Antes de optar por um título apenas pela rentabilidade, especialistas orientam que é necessário compreender como cada opção funciona e qual delas atende melhor aos objetivos financeiros de cada investidor. É importante destacar que o Tesouro Direto não se refere a um investimento específico, mas sim a uma plataforma que possibilita a compra de títulos públicos emitidos pelo governo federal.
Ao adquirir um título, o investidor está emprestando dinheiro ao governo em troca de uma remuneração que varia conforme o tipo de título escolhido. Segundo uma especialista do setor, o mais relevante é escolher o título considerando o prazo e o objetivo do investimento, e não apenas a rentabilidade.
Para começar a investir, o primeiro passo é abrir uma conta em uma corretora ou banco autorizado a operar o Tesouro Direto. Após a transferência de recursos para a instituição financeira, o investidor pode acessar a plataforma e escolher o título desejado. Atualmente, é possível investir com valores a partir de R$ 30 em alguns títulos, o que torna o Tesouro Direto uma das principais portas de entrada para iniciantes no mundo dos investimentos.
Entre as opções disponíveis, o Tesouro Selic é frequentemente recomendado para quem está formando uma reserva de emergência ou pretende utilizar o dinheiro no curto prazo, devido à sua baixa volatilidade e maior previsibilidade. Por outro lado, o Tesouro Prefixado permite ao investidor conhecer a rentabilidade no momento da aplicação, sendo mais indicado em cenários onde há expectativa de queda nas taxas de juros, desde que o investimento seja mantido até o vencimento.
Para metas de longo prazo, como aposentadoria ou preservação do poder de compra, o Tesouro IPCA+ se destaca, pois sua remuneração combina a inflação com uma taxa de juros fixa.

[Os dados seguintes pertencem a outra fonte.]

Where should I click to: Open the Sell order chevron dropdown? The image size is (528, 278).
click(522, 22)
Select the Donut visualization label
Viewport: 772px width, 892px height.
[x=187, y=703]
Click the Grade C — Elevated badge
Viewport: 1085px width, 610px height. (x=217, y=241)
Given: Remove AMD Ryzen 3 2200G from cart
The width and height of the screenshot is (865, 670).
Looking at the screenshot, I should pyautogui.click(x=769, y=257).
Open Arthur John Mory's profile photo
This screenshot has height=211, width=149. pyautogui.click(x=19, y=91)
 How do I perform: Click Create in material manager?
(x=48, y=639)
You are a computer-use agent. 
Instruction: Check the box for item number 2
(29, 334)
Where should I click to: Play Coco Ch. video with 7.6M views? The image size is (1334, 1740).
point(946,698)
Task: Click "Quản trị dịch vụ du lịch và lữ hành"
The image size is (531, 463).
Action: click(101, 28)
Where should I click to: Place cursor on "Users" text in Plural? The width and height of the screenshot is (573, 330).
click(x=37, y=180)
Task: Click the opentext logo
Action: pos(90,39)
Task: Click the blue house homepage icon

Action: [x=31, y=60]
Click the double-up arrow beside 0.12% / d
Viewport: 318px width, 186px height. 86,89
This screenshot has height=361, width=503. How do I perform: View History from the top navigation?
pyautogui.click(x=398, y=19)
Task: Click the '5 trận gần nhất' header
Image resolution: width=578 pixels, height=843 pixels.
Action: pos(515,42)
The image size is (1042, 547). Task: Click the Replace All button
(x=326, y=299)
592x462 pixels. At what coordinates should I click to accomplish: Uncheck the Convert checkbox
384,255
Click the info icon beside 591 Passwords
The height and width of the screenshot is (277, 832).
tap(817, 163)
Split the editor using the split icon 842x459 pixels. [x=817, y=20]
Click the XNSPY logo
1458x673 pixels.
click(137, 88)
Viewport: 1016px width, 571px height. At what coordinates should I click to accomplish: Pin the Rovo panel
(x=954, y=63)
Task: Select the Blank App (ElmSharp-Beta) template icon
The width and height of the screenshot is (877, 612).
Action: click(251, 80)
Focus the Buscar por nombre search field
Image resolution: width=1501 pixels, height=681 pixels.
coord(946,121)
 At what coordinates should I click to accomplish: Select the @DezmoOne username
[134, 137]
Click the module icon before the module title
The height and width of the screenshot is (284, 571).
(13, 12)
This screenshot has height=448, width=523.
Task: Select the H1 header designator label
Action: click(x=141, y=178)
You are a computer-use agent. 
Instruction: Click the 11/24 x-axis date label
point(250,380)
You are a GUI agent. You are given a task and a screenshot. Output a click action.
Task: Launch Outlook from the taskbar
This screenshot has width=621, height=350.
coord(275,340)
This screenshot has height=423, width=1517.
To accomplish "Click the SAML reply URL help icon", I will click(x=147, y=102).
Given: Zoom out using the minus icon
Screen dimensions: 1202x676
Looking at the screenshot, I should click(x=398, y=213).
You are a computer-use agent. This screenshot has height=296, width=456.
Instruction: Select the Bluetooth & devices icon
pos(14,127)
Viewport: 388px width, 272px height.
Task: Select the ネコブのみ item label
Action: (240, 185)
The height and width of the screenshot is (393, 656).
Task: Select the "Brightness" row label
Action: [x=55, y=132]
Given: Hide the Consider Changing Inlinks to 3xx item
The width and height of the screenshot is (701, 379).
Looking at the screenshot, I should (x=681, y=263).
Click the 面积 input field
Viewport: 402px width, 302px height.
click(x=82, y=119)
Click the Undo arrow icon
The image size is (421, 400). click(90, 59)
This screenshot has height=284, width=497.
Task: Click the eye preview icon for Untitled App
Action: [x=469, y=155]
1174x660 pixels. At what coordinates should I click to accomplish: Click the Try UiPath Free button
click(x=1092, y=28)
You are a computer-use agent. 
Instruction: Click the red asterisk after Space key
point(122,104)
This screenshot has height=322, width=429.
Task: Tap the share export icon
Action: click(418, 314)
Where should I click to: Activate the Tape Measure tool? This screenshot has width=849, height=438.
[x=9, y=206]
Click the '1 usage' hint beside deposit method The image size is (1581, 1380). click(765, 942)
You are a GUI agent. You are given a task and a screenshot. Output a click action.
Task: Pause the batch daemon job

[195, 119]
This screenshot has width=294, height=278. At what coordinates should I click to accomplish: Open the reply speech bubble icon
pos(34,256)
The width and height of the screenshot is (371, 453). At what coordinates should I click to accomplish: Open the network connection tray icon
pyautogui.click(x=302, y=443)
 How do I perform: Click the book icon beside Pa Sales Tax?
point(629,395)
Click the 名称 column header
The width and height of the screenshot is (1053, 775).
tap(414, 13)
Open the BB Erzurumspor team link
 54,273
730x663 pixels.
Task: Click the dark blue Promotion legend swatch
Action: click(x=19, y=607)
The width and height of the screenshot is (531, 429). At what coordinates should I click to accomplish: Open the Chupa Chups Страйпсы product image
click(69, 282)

Em um ciclo de queda da Selic, os títulos prefixados e do Tesouro IPCA+ costumam valorizar, especialmente os de prazo mais longo.
Outra opção é o Tesouro Reserva, que oferece resgate imediato e rentabilidade atrelada à taxa básica de juros, ideal para quem busca máxima liquidez e segurança. Além disso, existem títulos voltados para objetivos específicos, como o Tesouro Educa+, destinado à formação de uma reserva para educação, e o Tesouro Renda+, que complementa a renda futura através de pagamentos periódicos.
É importante lembrar que, apesar de considerados investimentos de baixo custo, os títulos públicos não são isentos de despesas. Os rendimentos estão sujeitos à tributação do Imposto de Renda, que varia de acordo com o tempo de aplicação. Além disso, pode haver a cobrança da taxa de custódia da B3 em certas circunstâncias.
Com a Selic em 14%, os investidores devem reavaliar suas estratégias. A perspectiva é de que, quando os juros começam a cair, muitos passem a focar em títulos prefixados e indexados à inflação, que podem se valorizar antes do vencimento. Contudo, o Tesouro Selic continua sendo uma opção relevante para aqueles que buscam liquidez e segurança, embora sua rentabilidade seja afetada pela redução da taxa básica.
A especialista recomenda que os investidores evitem concentrar todo o patrimônio em uma única classe de ativos, mesmo em um cenário de juros elevados. A diversificação é fundamental para mitigar riscos e potencializar retornos.